Na sua carta de terça-feira 25 que me endereçou, Francisco P. Soares refere ainda o seu desagrado perante o tom da nota da redacção inserta junto à publicação do comunicado do Ministério do Equipamento, do Planeamento e da Administração do Território (MEPAT) (última página da edição de 24/02/97) e sublinha o seu espanto sobre outro ponto: "(...) Então uma entrevista à "Gazeta das Caldas" é usada no PÚBLICO?!" Duas questões incómodas para outros leitores, que não hesitaram em solicitar a intervenção do seu provedor. Questões que merecem reflexão própria. Limito-me hoje a referi-las na sua relação mais directa com este caso de crítica a "títulos sensacionalistas". Fica prometido que a elas voltarei em próximo texto.

A manchete alvo da crítica é esta: antetítulo: "Secretário de Estado das Obras Públicas em divergência com os planos do Executivo"; título: "Colisão no Governo"; pós-título: "Novo aeroporto de Lisboa é desnecessário." No interior do jornal, o texto da pág. 38 mereceu o título: "Nuvens sobre o aeroporto"; e o antetítulo: "Secretário de Estado das Obras Públicas duvida da necessidade de uma nova infra-estrutura aeroportuária para Lisboa."

Na edição seguinte, o PÚBLICO edita um comunicado do MEPAT em que se classifica a manchete de "sensacionalista" e onde são fornecidos diversos "esclarecimentos", entre os quais o de que "as considerações sobre o futuro aeroporto de Lisboa" tecidas pelo secretário de Estado "a título pessoal (...) são, aliás, coincidentes com a posição oficial do ministério".

DADOS ARMAZENADOS ->

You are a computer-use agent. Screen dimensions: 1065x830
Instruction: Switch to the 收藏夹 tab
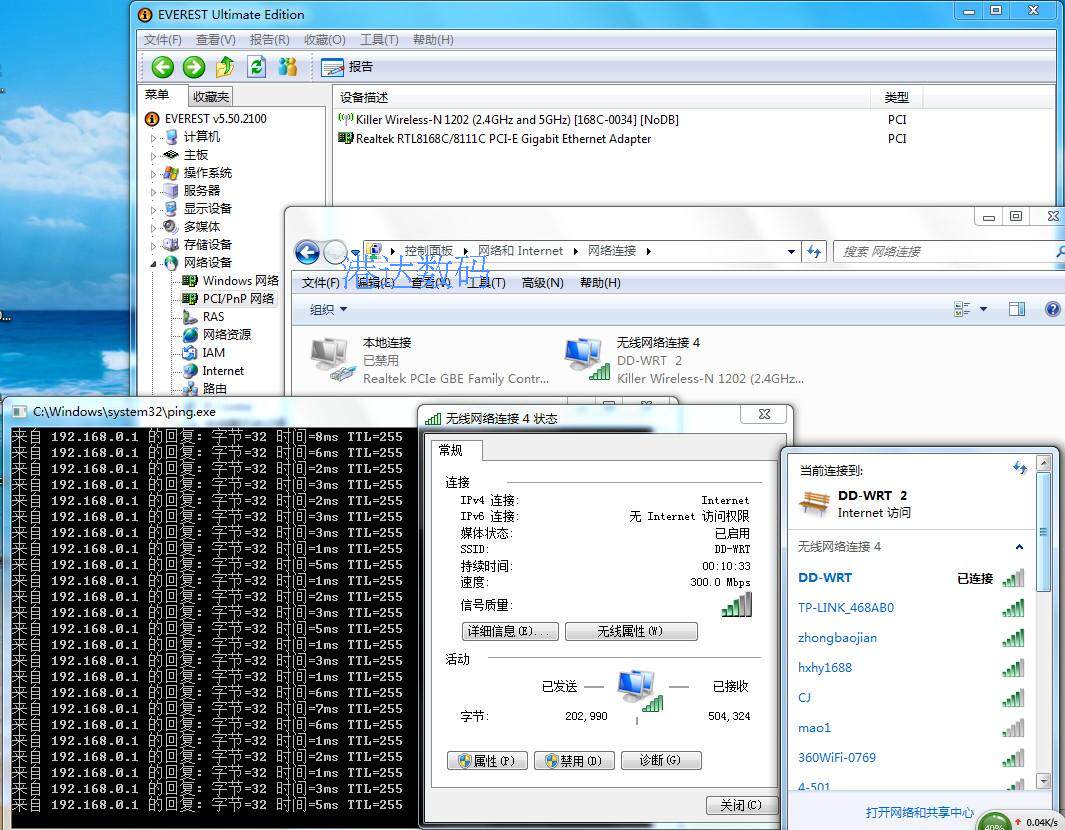tap(211, 96)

INSTRUÇÕES DO EXERCÍCIO ->
Transcreva, do excerto sobre a manchete do PÚBLICO, o trecho compreendido entre "Na sua carta" e "em próximo texto.", ambos incluídos.

RESPOSTA COMPLETA ->
Na sua carta de terça-feira 25 que me endereçou, Francisco P. Soares refere ainda o seu desagrado perante o tom da nota da redacção inserta junto à publicação do comunicado do Ministério do Equipamento, do Planeamento e da Administração do Território (MEPAT) (última página da edição de 24/02/97) e sublinha o seu espanto sobre outro ponto: "(...) Então uma entrevista à "Gazeta das Caldas" é usada no PÚBLICO?!" Duas questões incómodas para outros leitores, que não hesitaram em solicitar a intervenção do seu provedor. Questões que merecem reflexão própria. Limito-me hoje a referi-las na sua relação mais directa com este caso de crítica a "títulos sensacionalistas". Fica prometido que a elas voltarei em próximo texto.